Instruções da tarefa:
Responda, por favor, às perguntas sobre o trecho do documento, numerando as respostas da mesma forma:
1. Em que ano saiu o artigo “A Casa de Gonçalves Dias”?
2. Que cargo o autor desse artigo já havia ocupado?
3. Segundo a citação, que aves tecem seus ninhos nas copas das palmeiras?

Trecho do documento:
Dúvidas à parte, o certo é que o que ainda existia do imóvel continuou se deteriorando ainda mais, com o passar dos anos. Mais de vinte anos depois, em 1945, em artigo intitulado “A Casa de Gonçalves Dias”, o ex-prefeito de Caxias, Gentil Homem da Silva Brasil, publicou um alerta para a urgente necessidade de se reconstruir a casa do Jatobá para ser utilizada como um memorial. À época do texto, já não existia praticamente nada do que um dia fora aquela casa; e, apesar de ainda residirem nas proximidades daquela área primos e sobrinhos de G. Dias, de diferentes graus, estes eram muito pobres, o que os impossibilitava, ainda que desejassem, de realizar qualquer tipo de intervenção. Sobre o local, a autoridade escreveu:

“Conversamos novamente sobre a vida de Gonçalves Dias, que ele conhece bem. Do mesmo modo conhece o local onde existira a mansão nata do poeta. Lá estão os sinais evidentes da fazenda. O escalvado branco e duro do terreiro; as palmeiras centenárias mais além, cercadas de suas múltiplas descendentes e onde a copa verdejante tecem os seus ninhos os sabiás também imortalizados pelo exímio cantor das selvas.” (Clique aqui para ler o texto completo). Infelizmente, como se sabe, o projeto não viu a luz do dia.

Informações fornecidas:
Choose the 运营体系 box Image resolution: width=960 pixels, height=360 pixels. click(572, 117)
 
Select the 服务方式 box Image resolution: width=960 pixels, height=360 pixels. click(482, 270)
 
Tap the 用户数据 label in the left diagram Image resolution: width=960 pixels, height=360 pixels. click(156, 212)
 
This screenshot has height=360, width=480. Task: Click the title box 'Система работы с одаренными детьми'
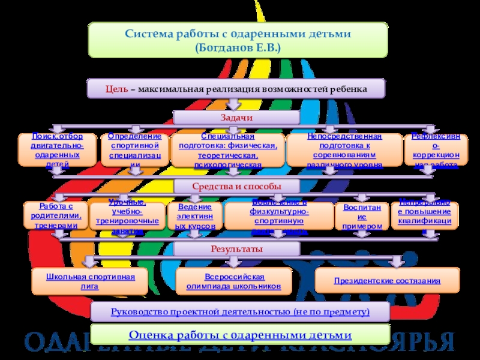[238, 40]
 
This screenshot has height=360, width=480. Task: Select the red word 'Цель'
[116, 89]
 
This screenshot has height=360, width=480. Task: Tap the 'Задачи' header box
[236, 118]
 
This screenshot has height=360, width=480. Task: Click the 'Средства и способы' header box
[236, 186]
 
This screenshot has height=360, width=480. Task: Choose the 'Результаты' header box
[236, 248]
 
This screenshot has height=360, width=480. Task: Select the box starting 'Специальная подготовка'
[227, 150]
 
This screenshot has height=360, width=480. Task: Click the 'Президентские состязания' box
[386, 280]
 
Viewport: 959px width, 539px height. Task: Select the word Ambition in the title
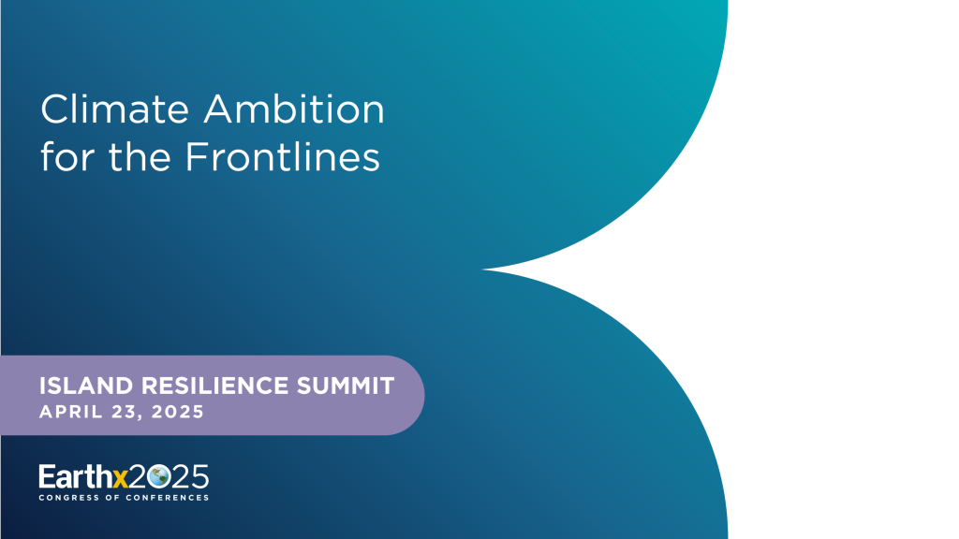click(294, 109)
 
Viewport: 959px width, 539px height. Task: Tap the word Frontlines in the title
click(282, 156)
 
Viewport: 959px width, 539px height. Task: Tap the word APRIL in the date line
click(66, 412)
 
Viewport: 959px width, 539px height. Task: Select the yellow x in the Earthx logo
click(119, 477)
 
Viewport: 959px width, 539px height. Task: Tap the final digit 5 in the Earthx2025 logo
click(199, 476)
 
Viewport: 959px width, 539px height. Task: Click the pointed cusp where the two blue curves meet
click(494, 270)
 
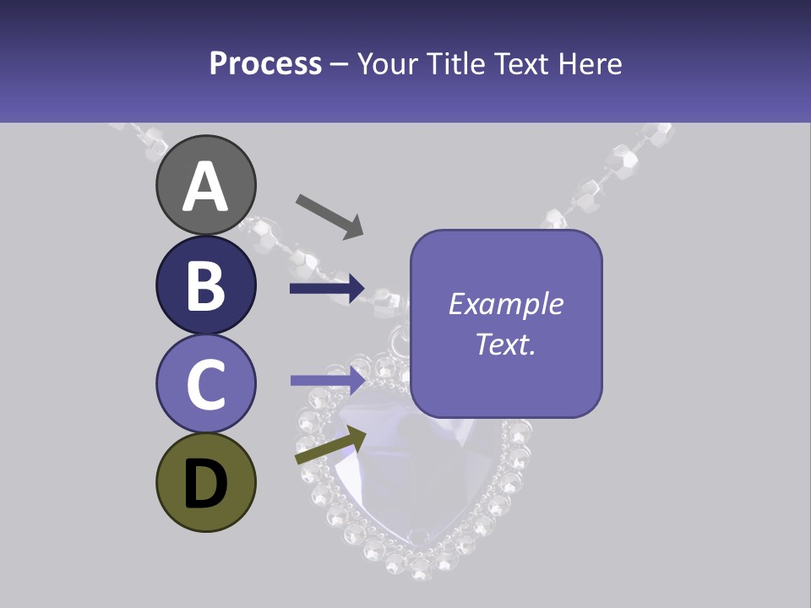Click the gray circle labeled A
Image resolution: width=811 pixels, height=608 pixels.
point(206,185)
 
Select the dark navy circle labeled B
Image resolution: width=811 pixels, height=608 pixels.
point(206,285)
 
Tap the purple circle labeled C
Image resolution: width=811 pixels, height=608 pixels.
point(206,383)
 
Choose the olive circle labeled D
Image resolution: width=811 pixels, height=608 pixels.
point(206,482)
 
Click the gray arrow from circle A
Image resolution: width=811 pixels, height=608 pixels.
point(329,216)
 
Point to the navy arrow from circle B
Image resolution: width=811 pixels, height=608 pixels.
point(327,289)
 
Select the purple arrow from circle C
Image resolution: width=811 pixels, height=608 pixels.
point(327,380)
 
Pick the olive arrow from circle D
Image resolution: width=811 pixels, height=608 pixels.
point(330,445)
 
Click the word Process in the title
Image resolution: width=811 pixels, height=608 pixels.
point(265,63)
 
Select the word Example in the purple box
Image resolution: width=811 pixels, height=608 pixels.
point(505,304)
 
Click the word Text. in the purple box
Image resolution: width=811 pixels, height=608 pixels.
point(505,344)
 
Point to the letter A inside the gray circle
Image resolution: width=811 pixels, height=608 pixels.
point(206,187)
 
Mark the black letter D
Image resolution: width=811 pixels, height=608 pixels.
point(206,484)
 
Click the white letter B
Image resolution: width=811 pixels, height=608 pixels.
point(206,286)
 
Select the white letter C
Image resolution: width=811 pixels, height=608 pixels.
point(206,385)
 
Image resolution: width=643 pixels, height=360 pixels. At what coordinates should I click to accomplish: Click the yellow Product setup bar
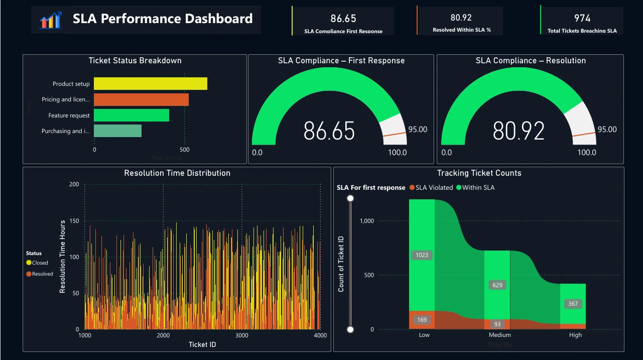coord(151,84)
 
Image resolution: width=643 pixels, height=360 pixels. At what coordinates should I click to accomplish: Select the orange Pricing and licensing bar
coord(141,100)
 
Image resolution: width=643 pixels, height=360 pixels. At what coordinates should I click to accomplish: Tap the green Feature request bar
coord(132,115)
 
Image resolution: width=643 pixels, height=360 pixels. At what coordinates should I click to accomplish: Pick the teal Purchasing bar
coord(117,131)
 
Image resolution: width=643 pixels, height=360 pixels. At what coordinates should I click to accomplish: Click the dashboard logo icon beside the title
coord(50,20)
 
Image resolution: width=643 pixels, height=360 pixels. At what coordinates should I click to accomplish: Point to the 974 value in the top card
coord(582,19)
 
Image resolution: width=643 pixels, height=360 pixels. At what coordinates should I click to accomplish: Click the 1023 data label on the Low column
coord(422,255)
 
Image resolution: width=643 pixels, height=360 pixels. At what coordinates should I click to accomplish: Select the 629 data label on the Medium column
coord(497,285)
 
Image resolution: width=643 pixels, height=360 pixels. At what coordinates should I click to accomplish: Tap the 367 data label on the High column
coord(573,304)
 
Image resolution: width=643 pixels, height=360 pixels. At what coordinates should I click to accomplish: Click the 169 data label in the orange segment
coord(422,320)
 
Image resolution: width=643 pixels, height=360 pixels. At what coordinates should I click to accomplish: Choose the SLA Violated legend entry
coord(431,188)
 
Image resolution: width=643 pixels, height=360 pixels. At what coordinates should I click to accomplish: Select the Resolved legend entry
coord(40,274)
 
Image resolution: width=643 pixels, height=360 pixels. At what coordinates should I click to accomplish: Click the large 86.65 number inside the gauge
coord(329,131)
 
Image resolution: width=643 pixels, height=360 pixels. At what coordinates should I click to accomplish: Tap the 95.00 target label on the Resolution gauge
coord(607,130)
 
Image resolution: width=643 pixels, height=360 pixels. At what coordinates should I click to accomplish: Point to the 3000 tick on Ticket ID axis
coord(242,335)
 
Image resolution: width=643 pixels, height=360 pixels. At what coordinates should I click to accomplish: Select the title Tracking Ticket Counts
coord(479,173)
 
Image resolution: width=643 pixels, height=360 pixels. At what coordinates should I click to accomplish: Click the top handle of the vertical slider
coord(350,199)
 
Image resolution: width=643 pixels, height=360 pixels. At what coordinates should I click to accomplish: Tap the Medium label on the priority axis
coord(499,335)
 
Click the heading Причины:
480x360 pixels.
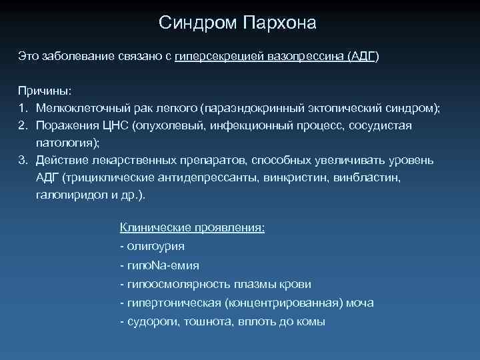pyautogui.click(x=44, y=90)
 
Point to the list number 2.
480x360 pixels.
pyautogui.click(x=22, y=125)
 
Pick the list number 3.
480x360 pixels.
pyautogui.click(x=22, y=161)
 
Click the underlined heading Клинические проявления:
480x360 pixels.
pyautogui.click(x=192, y=228)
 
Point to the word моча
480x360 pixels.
pyautogui.click(x=361, y=303)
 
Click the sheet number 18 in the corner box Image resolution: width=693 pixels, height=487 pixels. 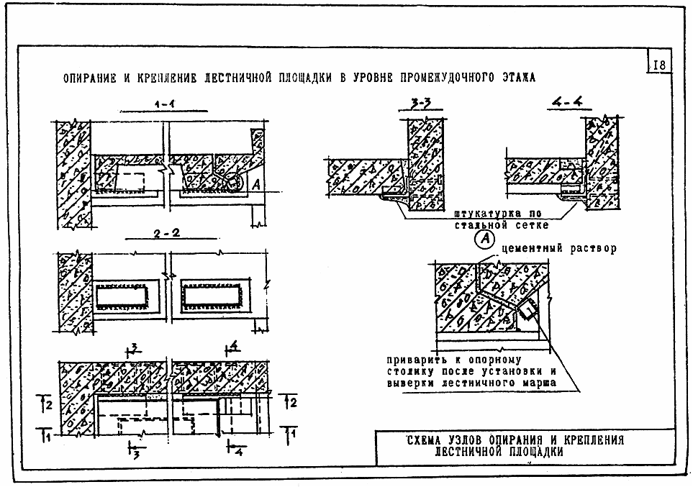[659, 65]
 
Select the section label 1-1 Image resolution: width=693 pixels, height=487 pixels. [164, 104]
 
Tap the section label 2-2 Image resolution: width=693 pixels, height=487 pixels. [167, 233]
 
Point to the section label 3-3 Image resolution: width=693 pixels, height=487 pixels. [420, 104]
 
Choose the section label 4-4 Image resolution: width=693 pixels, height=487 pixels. [568, 103]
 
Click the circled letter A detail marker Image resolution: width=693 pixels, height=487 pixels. [484, 240]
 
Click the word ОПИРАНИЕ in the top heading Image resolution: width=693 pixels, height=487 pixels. [90, 78]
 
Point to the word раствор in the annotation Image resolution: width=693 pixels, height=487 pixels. [593, 248]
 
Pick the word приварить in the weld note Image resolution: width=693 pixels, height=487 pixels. [416, 360]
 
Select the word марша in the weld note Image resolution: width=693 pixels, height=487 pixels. [540, 383]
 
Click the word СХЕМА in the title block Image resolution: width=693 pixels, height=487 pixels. [425, 440]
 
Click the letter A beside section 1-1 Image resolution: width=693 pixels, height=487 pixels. [256, 185]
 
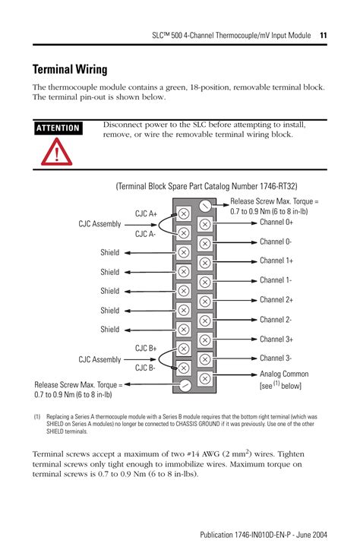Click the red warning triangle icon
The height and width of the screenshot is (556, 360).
click(x=56, y=152)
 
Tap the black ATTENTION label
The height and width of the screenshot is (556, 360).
click(x=58, y=128)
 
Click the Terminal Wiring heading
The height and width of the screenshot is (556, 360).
click(x=70, y=69)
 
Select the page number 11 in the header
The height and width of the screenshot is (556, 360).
click(x=323, y=36)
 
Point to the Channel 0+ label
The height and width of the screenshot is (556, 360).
click(x=276, y=223)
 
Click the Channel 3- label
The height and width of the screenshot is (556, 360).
click(x=276, y=359)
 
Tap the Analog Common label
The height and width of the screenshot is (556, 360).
click(x=284, y=374)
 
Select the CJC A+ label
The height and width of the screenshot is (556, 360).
click(x=146, y=214)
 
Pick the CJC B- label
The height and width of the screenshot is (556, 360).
click(x=145, y=368)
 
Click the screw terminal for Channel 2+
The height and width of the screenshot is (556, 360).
click(x=204, y=302)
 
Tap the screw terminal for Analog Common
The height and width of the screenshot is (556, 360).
click(x=204, y=378)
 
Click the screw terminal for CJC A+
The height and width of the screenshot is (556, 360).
click(x=183, y=214)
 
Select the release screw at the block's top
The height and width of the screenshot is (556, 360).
click(x=204, y=205)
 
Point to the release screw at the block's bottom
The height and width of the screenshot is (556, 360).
click(x=184, y=385)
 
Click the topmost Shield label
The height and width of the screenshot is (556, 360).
click(x=109, y=252)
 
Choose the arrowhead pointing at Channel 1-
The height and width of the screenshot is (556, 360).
click(x=254, y=281)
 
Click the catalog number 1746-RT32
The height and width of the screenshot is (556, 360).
click(x=279, y=187)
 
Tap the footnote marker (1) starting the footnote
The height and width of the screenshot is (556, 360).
click(x=37, y=417)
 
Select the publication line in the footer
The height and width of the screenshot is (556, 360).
click(x=264, y=535)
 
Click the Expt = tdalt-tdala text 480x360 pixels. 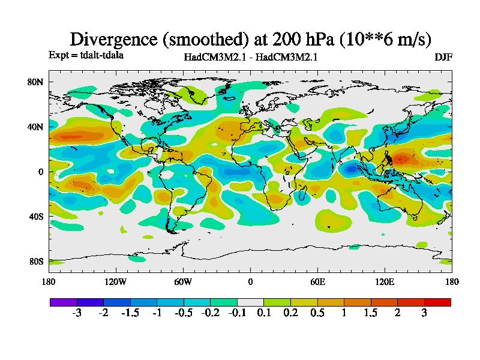pos(86,55)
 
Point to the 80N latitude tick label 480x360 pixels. pos(35,82)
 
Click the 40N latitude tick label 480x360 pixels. pos(35,127)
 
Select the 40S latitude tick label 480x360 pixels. pos(35,217)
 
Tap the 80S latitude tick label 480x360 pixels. pos(35,262)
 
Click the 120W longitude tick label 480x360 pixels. pos(116,282)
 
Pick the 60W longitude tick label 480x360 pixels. pos(183,282)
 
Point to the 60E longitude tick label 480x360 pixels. pos(317,282)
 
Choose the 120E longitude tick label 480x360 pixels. pos(385,282)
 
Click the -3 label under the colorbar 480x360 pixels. pos(77,313)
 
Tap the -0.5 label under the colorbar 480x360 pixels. pos(184,313)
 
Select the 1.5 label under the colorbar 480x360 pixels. pos(371,313)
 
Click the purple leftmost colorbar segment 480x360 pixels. pos(64,302)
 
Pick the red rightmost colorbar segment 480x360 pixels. pos(437,302)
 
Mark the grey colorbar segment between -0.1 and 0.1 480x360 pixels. pos(250,302)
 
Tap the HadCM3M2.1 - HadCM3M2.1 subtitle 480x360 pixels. pos(251,58)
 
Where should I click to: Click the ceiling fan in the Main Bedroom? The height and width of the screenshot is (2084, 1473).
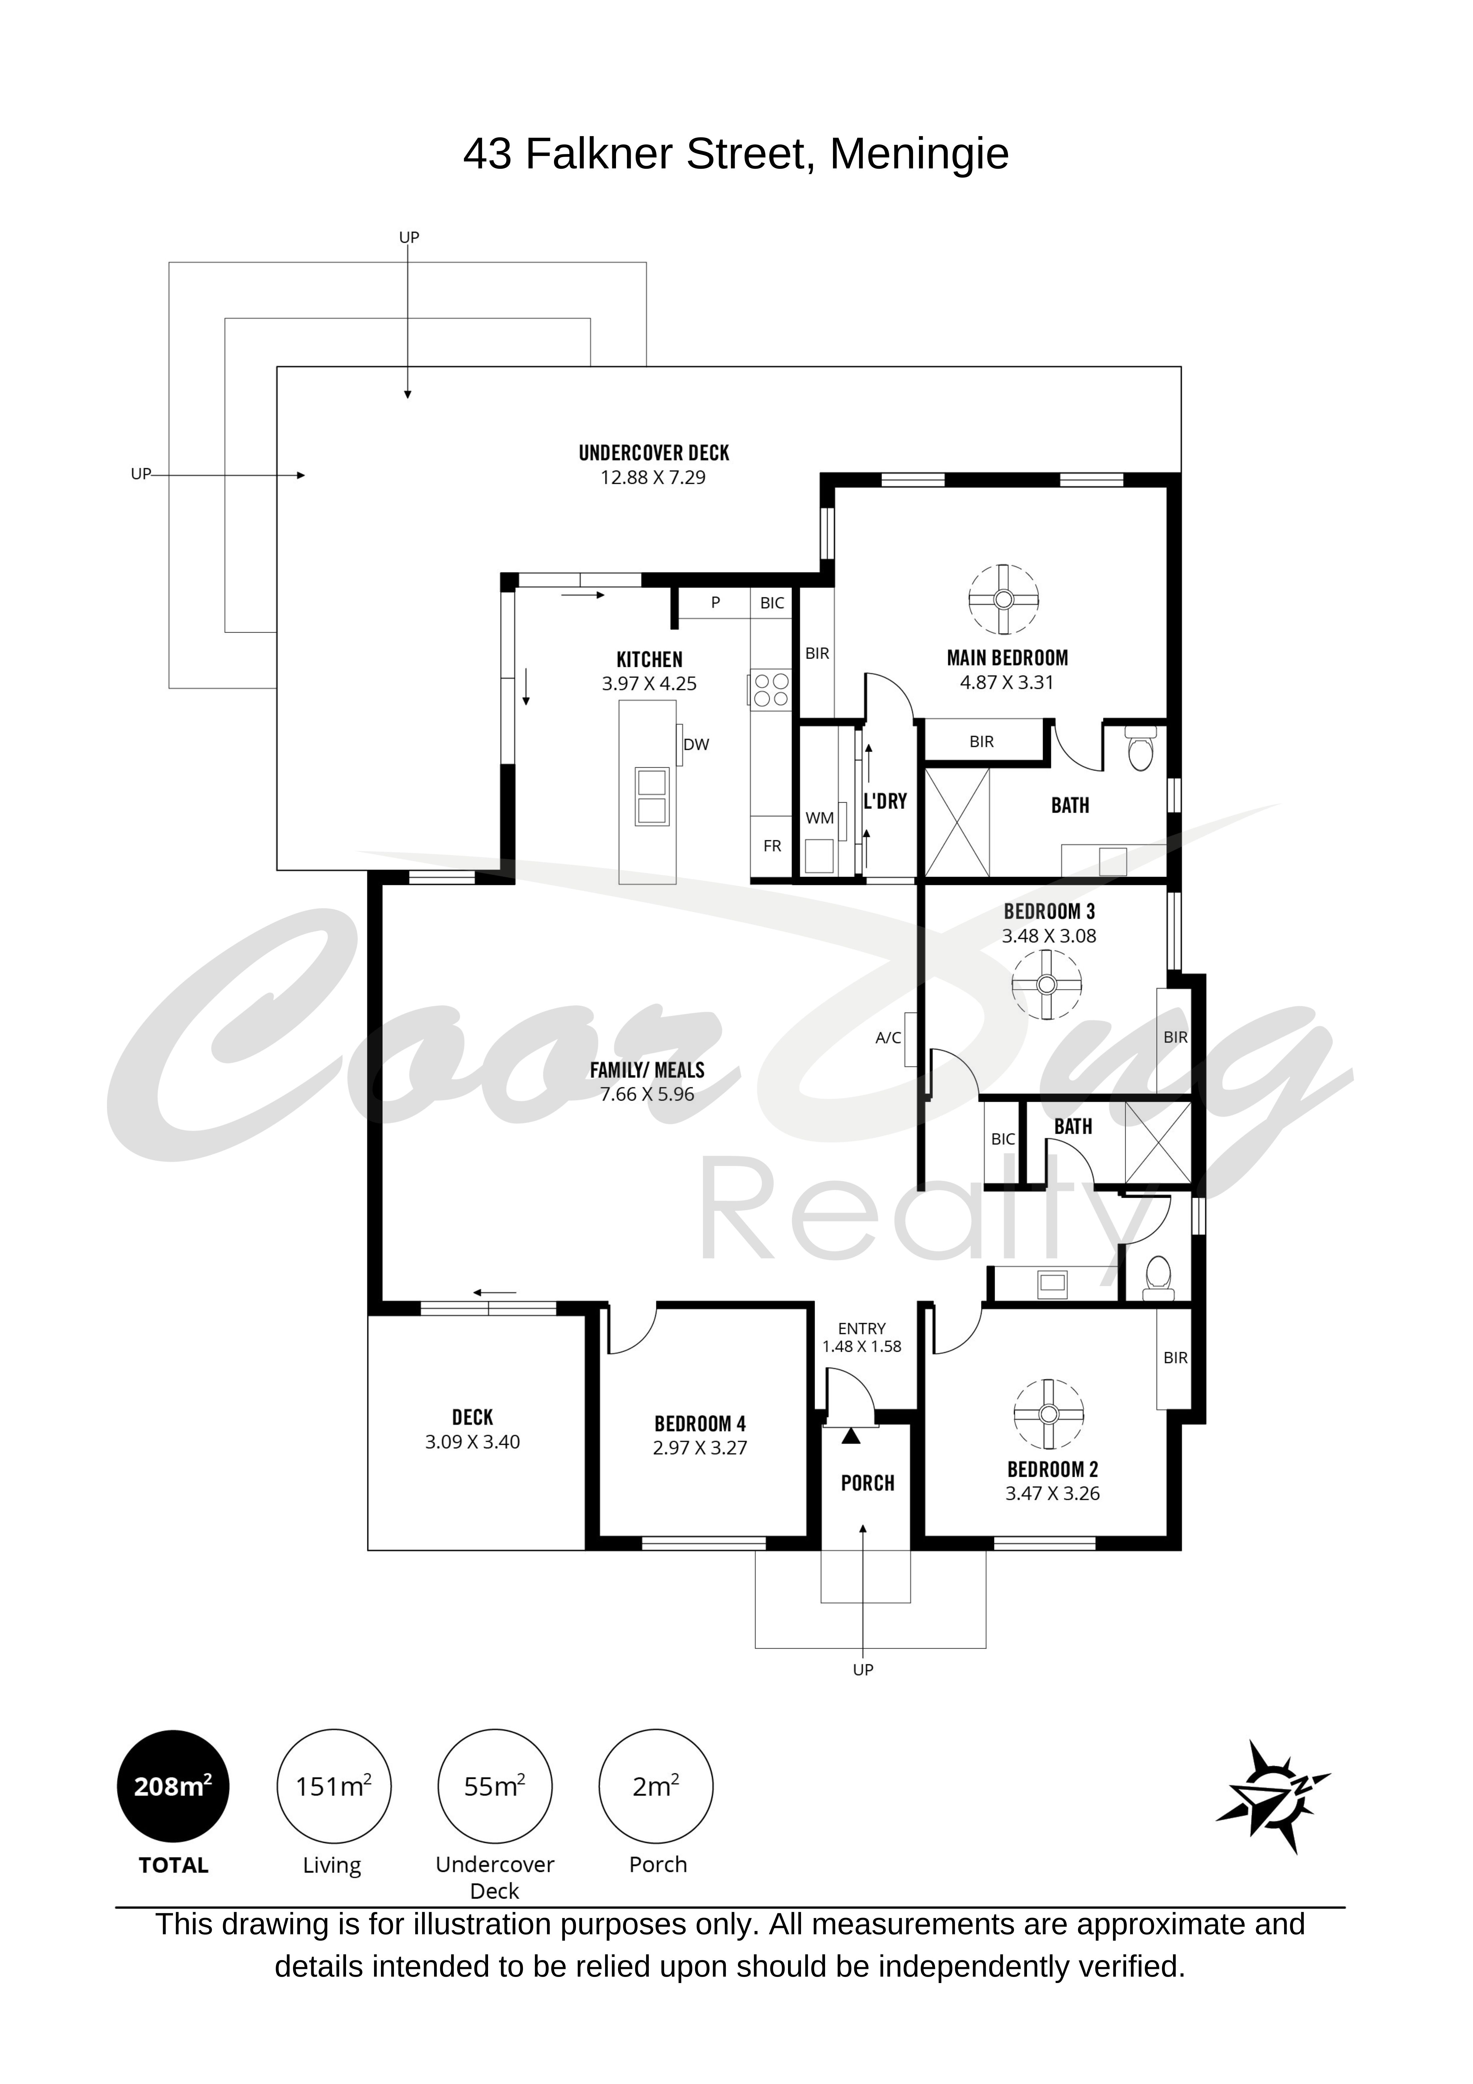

Resultado da tarefa:
1. Em 1945.
2. Prefeito de Caxias.
3. Os sabiás.